Return every line from the records below that has the word "Build".

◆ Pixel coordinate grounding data
■ ■ ■ ■

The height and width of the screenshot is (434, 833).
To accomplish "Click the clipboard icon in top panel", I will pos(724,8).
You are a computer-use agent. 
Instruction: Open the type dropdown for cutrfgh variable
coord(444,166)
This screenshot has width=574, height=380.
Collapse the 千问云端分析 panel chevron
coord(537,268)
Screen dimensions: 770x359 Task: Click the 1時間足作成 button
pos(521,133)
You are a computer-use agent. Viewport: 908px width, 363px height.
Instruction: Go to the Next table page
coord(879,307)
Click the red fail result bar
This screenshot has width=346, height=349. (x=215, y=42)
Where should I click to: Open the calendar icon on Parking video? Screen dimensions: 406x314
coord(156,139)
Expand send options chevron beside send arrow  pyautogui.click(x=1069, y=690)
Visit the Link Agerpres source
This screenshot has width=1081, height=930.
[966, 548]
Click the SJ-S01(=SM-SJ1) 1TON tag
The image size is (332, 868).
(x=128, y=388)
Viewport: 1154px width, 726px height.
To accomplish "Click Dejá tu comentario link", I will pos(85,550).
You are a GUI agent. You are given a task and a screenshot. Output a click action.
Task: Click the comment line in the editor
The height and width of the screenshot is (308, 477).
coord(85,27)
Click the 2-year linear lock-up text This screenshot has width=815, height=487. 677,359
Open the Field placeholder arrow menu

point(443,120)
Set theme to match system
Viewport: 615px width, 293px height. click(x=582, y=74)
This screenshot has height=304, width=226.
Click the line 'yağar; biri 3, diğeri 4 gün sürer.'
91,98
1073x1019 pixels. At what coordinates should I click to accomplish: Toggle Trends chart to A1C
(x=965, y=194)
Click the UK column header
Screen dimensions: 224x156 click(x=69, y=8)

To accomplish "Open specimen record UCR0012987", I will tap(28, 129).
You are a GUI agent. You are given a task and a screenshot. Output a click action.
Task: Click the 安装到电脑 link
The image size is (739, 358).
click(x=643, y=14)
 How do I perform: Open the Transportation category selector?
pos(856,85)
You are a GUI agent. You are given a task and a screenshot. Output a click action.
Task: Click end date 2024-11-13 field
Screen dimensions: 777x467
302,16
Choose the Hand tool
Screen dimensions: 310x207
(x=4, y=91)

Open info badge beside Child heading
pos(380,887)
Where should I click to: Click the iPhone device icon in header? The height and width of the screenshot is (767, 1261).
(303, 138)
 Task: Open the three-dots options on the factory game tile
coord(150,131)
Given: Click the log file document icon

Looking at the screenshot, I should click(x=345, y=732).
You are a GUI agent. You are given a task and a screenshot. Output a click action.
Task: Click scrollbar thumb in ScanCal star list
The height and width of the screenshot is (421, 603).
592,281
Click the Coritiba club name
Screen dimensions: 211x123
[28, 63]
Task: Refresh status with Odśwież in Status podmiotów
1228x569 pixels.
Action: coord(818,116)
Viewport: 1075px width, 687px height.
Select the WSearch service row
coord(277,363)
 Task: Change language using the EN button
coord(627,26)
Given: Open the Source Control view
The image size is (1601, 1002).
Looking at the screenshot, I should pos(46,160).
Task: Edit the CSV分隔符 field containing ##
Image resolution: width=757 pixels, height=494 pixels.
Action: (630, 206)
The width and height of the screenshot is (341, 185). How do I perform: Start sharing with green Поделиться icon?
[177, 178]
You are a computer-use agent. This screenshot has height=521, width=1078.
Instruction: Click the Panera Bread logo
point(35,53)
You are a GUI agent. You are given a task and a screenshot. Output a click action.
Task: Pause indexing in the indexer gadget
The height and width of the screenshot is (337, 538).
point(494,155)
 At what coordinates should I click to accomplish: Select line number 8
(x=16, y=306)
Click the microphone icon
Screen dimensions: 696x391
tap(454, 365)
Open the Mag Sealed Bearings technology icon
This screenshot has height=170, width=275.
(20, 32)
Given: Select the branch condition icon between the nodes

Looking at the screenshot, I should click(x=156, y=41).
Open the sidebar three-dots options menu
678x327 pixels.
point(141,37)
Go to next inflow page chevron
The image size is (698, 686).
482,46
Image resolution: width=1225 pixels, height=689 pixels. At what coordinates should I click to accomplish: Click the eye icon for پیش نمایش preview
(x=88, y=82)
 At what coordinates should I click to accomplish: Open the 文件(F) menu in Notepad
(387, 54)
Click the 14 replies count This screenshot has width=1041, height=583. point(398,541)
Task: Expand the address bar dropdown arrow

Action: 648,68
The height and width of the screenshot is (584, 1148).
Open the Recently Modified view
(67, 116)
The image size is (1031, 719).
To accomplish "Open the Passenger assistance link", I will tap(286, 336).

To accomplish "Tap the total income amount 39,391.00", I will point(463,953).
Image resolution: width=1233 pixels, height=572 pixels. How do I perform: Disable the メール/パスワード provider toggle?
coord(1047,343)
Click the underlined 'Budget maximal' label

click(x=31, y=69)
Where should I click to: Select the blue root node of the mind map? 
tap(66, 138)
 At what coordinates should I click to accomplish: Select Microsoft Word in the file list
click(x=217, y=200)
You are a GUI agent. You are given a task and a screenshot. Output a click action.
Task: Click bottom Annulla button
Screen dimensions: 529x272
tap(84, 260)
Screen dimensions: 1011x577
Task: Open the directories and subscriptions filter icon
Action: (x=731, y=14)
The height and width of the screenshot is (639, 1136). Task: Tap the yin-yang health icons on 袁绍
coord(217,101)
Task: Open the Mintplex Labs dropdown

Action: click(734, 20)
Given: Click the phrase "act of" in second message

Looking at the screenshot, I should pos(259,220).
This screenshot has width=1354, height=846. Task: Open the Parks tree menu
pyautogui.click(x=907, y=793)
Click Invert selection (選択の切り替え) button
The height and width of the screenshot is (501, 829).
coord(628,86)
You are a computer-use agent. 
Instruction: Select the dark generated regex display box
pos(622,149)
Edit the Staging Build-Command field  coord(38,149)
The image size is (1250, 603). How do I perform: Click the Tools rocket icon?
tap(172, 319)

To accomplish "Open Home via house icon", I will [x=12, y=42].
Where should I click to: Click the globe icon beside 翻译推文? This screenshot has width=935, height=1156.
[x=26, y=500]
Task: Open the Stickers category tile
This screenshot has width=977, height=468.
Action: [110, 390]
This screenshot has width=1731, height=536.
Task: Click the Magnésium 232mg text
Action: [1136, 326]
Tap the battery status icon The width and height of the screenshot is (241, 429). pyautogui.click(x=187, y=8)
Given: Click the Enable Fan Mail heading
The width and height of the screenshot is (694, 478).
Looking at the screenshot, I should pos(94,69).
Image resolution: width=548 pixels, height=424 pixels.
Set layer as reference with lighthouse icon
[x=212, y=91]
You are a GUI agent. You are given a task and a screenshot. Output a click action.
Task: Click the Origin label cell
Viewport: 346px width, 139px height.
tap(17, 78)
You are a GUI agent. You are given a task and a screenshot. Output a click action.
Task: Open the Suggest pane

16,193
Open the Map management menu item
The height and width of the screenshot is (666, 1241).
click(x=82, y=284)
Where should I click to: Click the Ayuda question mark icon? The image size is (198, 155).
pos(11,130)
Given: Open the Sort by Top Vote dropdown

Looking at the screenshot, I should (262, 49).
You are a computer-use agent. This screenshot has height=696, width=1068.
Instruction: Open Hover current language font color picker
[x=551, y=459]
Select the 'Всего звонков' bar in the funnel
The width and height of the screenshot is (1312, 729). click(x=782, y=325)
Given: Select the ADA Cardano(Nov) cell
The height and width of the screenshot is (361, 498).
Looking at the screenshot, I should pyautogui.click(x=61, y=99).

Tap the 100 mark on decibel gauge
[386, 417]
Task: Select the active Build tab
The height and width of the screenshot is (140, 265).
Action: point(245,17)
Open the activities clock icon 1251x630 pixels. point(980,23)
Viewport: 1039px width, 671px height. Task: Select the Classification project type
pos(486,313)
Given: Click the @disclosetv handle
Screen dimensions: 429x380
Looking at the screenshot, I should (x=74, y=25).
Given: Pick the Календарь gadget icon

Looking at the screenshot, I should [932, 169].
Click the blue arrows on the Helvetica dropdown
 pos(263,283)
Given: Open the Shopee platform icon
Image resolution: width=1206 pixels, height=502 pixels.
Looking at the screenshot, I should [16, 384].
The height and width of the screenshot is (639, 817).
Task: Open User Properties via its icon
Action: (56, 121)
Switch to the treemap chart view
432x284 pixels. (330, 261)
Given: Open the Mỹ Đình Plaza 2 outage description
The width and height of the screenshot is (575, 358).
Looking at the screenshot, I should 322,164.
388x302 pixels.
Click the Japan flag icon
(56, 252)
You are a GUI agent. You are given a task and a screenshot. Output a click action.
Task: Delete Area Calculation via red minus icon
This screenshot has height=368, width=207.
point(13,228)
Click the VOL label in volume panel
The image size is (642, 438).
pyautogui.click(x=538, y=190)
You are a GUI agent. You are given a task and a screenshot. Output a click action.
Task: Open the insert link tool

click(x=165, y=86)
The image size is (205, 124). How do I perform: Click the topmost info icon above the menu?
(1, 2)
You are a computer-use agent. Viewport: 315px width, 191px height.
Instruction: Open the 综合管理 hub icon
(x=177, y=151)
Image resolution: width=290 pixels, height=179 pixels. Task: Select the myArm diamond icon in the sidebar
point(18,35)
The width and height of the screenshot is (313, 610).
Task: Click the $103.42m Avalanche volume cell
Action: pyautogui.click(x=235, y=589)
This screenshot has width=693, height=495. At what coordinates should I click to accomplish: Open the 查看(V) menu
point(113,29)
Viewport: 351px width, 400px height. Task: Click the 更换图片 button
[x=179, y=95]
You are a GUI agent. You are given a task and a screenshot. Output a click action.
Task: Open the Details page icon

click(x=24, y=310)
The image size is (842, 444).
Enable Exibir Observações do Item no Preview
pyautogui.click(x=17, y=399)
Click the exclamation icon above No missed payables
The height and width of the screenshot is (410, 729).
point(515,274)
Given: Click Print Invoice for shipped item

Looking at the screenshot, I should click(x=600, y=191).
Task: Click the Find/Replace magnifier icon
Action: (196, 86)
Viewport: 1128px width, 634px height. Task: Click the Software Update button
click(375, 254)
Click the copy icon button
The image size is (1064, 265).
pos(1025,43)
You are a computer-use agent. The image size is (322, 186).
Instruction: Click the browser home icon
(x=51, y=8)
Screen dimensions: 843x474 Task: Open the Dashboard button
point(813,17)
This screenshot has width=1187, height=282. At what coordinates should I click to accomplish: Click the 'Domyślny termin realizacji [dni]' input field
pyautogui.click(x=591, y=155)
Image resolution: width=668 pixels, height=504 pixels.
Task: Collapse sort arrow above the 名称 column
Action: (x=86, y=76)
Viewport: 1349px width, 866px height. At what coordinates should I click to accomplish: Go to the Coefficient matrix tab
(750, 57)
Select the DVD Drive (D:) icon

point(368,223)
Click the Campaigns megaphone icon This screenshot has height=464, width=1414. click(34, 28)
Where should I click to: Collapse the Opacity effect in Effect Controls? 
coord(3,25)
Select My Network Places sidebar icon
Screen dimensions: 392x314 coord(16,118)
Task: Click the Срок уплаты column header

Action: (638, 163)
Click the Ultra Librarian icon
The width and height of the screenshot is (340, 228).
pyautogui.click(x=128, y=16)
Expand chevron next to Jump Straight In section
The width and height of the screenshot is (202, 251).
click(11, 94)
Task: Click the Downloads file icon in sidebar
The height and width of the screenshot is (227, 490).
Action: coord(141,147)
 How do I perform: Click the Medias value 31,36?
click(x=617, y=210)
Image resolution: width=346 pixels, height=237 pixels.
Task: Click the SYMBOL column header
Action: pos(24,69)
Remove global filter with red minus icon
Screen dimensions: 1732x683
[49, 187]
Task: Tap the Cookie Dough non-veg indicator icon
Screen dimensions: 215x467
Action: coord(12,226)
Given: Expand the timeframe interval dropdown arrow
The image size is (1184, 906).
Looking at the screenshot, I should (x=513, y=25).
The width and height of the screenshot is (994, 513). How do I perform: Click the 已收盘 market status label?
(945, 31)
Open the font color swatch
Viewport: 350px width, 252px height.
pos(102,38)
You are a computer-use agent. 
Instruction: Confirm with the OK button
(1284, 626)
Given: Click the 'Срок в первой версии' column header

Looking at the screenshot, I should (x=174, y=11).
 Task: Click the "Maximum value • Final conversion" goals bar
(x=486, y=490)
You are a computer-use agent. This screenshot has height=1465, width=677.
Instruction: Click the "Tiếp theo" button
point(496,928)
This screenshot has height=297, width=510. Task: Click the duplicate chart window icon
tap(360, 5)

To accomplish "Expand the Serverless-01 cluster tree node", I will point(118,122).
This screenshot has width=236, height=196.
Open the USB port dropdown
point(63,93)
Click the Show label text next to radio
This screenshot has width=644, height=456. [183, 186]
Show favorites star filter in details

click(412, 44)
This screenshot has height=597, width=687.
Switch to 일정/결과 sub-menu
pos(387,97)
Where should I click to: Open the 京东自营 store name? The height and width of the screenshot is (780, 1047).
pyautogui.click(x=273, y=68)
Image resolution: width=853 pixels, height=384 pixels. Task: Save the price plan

■ ■ ■ ■

◆ SOLUTION TO THE EXERCISE
Edit the Staging Build-Command field  coord(38,149)
Task: Select the active Build tab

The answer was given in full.